2,allen-p/_sent_mail/100.,Message-ID: <24216240.1075855687451.JavaMail.e...
3,allen-p/_sent_mail/1000.,Message-ID: <13505866.1075863688222.JavaMail.e...
4,allen-p/_sent_mail/1001.,Message-ID: <30922949.1075863688243.JavaMail.e...


None


Numpy and pandas were imported, then the csv file containing the e-mails was read into a dataframe called **`emails`**.  The reading may take a while due to the size of the file.  Next, the shape of the dataset, column names and a sample of five rows within the dataset were printed.  There are 517,401 rows and 2 columns.  

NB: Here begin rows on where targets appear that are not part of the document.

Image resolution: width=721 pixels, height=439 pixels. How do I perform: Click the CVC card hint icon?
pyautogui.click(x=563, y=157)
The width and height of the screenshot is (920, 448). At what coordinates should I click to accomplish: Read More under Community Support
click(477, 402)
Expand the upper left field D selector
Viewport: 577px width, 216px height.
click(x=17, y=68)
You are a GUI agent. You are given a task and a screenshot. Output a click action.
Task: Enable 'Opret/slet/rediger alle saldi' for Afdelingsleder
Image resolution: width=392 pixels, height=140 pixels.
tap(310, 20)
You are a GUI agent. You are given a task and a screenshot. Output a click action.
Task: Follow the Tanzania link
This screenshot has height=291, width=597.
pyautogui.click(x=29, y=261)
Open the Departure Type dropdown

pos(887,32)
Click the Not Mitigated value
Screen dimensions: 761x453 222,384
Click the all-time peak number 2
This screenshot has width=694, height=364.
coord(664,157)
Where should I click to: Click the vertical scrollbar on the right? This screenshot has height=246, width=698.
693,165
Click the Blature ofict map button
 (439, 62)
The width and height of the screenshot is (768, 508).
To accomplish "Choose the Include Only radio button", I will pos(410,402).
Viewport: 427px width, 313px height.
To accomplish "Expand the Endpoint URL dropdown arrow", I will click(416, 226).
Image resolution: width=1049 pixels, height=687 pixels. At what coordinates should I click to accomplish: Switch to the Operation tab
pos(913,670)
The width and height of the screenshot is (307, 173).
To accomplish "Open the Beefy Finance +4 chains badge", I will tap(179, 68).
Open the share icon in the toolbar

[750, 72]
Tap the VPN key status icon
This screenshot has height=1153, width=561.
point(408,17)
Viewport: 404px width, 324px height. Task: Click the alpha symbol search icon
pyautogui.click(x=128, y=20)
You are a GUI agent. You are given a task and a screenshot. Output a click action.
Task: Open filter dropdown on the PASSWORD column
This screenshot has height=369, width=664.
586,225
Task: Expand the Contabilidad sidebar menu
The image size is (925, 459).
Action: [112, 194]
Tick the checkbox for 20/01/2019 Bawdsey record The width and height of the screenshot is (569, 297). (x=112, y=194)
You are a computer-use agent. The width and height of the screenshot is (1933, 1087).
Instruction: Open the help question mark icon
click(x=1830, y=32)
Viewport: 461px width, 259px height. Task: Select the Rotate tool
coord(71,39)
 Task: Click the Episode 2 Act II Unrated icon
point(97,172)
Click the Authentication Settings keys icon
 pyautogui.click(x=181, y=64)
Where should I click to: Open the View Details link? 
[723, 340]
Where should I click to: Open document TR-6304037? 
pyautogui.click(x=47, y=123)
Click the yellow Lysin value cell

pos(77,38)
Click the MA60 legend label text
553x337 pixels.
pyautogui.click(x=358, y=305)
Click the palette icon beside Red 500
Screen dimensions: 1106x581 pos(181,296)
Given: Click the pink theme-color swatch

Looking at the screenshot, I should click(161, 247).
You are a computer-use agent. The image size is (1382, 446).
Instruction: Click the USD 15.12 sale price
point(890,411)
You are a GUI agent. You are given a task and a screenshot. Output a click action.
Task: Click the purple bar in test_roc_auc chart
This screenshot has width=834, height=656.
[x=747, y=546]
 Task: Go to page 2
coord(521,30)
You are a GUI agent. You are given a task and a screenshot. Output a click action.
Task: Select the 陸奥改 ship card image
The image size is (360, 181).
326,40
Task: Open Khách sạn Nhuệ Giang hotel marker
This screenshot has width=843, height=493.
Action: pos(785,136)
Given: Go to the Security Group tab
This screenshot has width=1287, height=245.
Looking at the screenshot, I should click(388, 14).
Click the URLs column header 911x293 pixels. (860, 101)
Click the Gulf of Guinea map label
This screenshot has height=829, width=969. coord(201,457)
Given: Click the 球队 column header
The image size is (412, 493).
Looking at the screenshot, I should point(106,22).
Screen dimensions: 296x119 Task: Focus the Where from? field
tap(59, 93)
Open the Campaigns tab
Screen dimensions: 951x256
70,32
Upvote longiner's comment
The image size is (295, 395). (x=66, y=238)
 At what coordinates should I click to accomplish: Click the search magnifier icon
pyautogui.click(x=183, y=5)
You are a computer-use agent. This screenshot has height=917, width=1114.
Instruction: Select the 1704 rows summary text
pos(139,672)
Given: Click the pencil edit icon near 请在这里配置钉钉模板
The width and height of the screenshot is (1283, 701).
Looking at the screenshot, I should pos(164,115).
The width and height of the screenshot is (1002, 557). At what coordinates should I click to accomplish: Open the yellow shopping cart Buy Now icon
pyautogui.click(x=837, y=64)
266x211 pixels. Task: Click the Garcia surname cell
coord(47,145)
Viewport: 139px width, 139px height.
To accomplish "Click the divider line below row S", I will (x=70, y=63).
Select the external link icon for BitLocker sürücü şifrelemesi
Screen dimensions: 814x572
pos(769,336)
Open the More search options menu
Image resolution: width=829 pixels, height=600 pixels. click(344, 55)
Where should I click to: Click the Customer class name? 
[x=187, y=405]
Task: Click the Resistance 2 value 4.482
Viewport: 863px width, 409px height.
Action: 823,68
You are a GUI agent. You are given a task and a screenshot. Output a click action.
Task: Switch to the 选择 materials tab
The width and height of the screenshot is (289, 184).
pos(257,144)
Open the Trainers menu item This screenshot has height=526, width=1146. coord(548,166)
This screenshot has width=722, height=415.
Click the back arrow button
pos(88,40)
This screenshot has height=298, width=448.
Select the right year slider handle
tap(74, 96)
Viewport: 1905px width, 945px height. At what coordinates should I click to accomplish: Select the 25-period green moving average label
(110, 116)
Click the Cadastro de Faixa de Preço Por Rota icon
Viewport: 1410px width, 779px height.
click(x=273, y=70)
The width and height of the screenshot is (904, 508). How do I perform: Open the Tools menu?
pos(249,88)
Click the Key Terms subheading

**`file`** - contains the original directory and filename of each email. The root level of this path is the employee (surname first followed by first name initial) to whom the emails belong. 

**`message`** - contains the email text

### E-mails are MIME formatted

Here is a sample of the standard e-mail found in the data.  It contains a list of headers and a message body.  Note that there is a header label called "Mime-Version", which signifies that the e-mails in this dataset are MIME formatted.  MIME stands for Multipurpose Internet Mail Extensions and virtually all human-written email is transmitted in MIME format.  Python has a built in [MIME handling package](https://docs.python.org/2/library/email.html) and this is what will be used to dissect the data needed out of each e-mail.

In [186]:
print(emails.loc[0]["message"])

Message-ID: <18782981.1075855378110.JavaMail.evans@thyme>
Date: Mon, 14 May 2001 16:39:00 -0700 (PDT)
From: phillip.allen@enron.com
To: tim.belden@enron.com
Subject: 
Mime-Version: 1.0
Content-Type: text/plain; charset=us-ascii
Content-Transfer-Encoding: 7bit
X-From: Phillip K Allen
X-To: Tim Belden <Tim Belden/Enron@EnronXGate>
X-cc: 
X-bcc: 
X-Folder: \Phillip_Allen_Jan2002_1\Allen, Phillip K.\'Sent Mail
X-Origin: Allen-P
X-FileName: pallen (Non-Privileged).pst

Here is our forecast

 


## 2. Data Cleaning

Here are the list of things that needs to be performed on the data:
* Check for missing values
* Tokenization
* Feature Engineering
* Remove unwanted characters 

### Missing Values

The `emails` dataframe was checked for missing values.  In this case, there were no missing values.

In [187]:
# Check for null values
null_values = emails.isnull().values.any()
if null_values == False: print "No NaN values"

No NaN values


### Introducing the Bag-of-words model

For the computer to make inferences of the e-mails, it has to be able to interpret the text by making a numerical representation of it.  One way to do this is by using something called a [**Bag-of-words model**](https://en.wikipedia.org/wiki/Bag-of-words_model).  It will take each e-mail as a string and convert it into a numerical vector.  In this case, each string will be converted into a 1-dimensional array of 0s and 1s.  The first step in creating a Bag-of-words model is called tokenization.  By tokenizing each e-mail, each string is split into a list of words. 

### Tokenization

In this step, the MIME handling python package mentioned earlier was used to extract both the headers and the messages found within each e-mail.  The data found within the headers section of each e-mail will be added to the `emails` dataframe as new features.  They are stored in the `header_data` dictionary.  All tokens are stored in `tokenized_messages` for further processing.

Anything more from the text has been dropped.